_What you are asked to do:_
After finding the line with "Task: Select the purple swatch for value 6", restate it and each remaining line of the material word for word, omitting every picture.
#### Input
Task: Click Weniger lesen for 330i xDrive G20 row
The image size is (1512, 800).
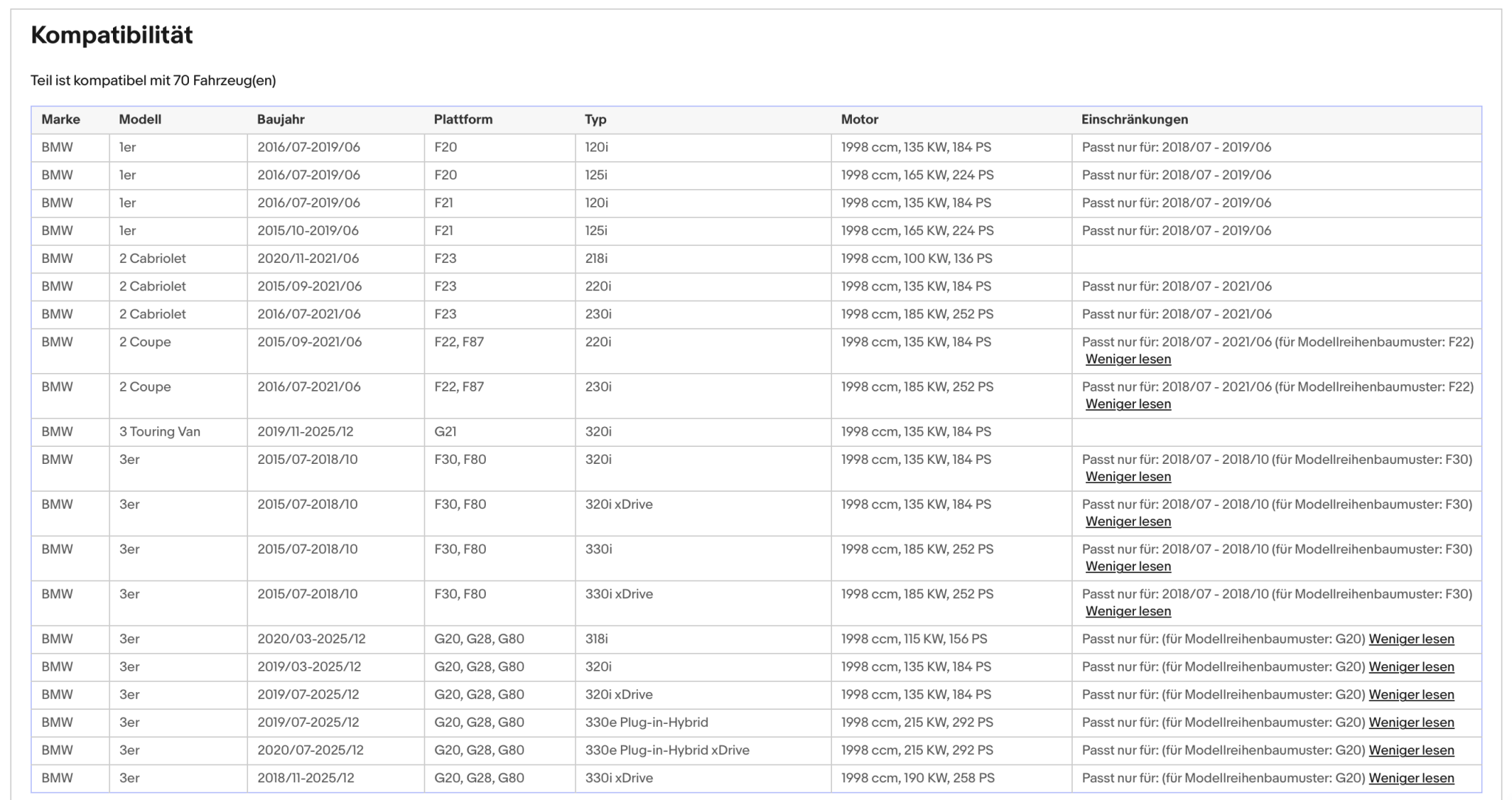Action: click(1411, 778)
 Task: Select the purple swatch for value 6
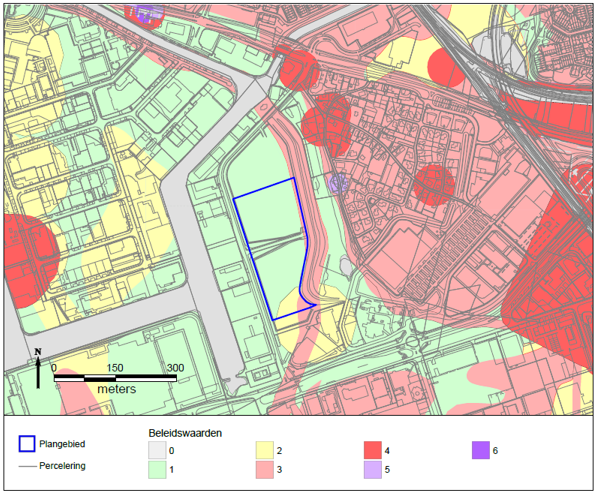(x=481, y=450)
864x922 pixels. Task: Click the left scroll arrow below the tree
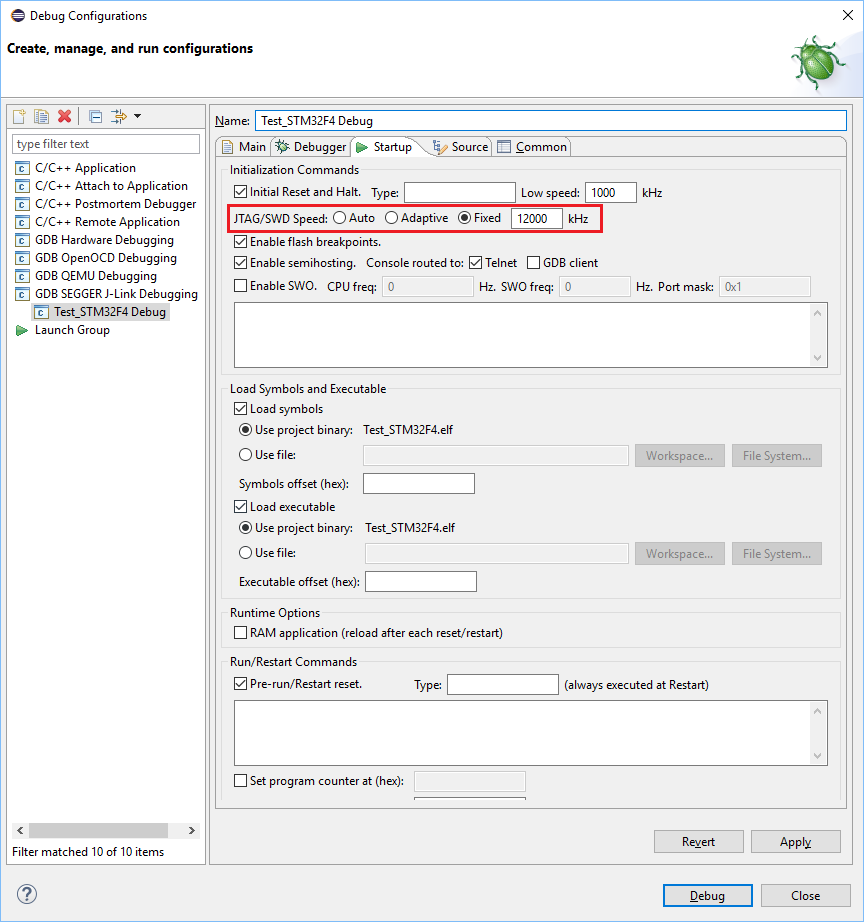coord(18,829)
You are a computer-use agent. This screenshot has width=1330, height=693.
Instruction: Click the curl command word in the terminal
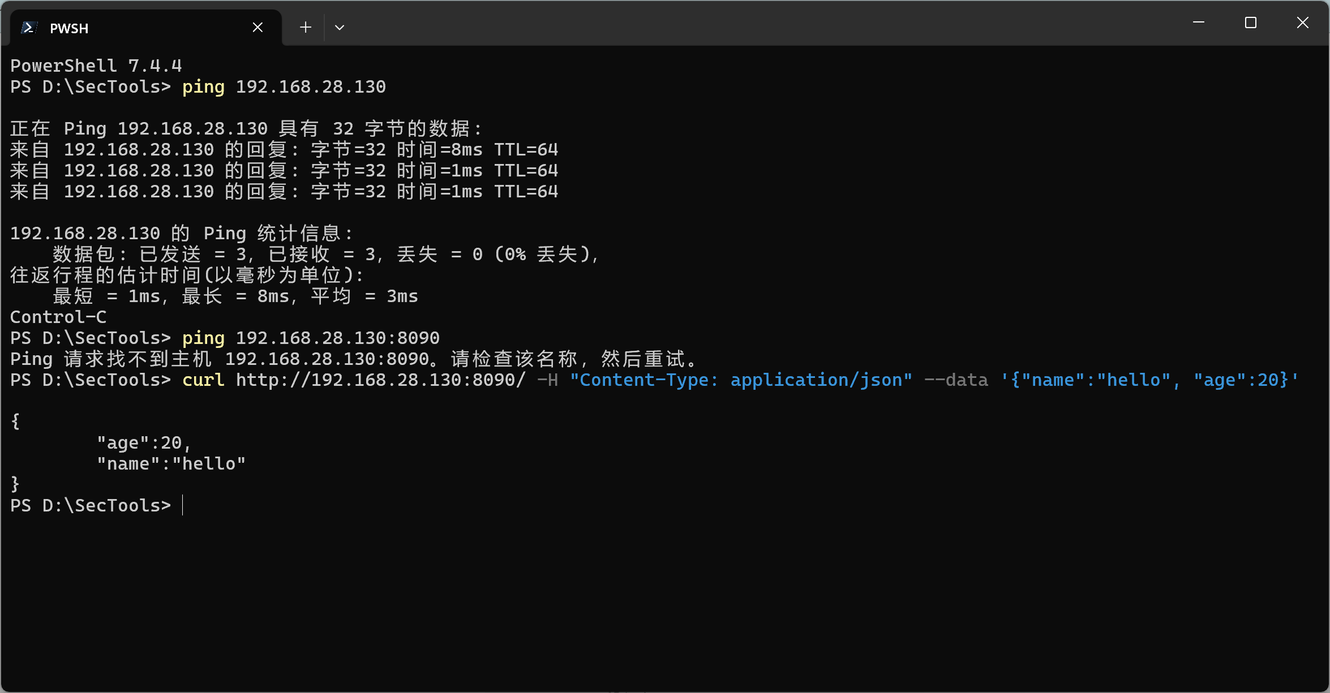coord(203,380)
########
_Completed task:_
 Task: Select the purple swatch for value 6
(x=481, y=450)
864x922 pixels. Task: Click the left scroll arrow below the tree
coord(18,829)
You are a computer-use agent. This screenshot has width=1330, height=693.
Instruction: Click the curl command word in the terminal
coord(203,380)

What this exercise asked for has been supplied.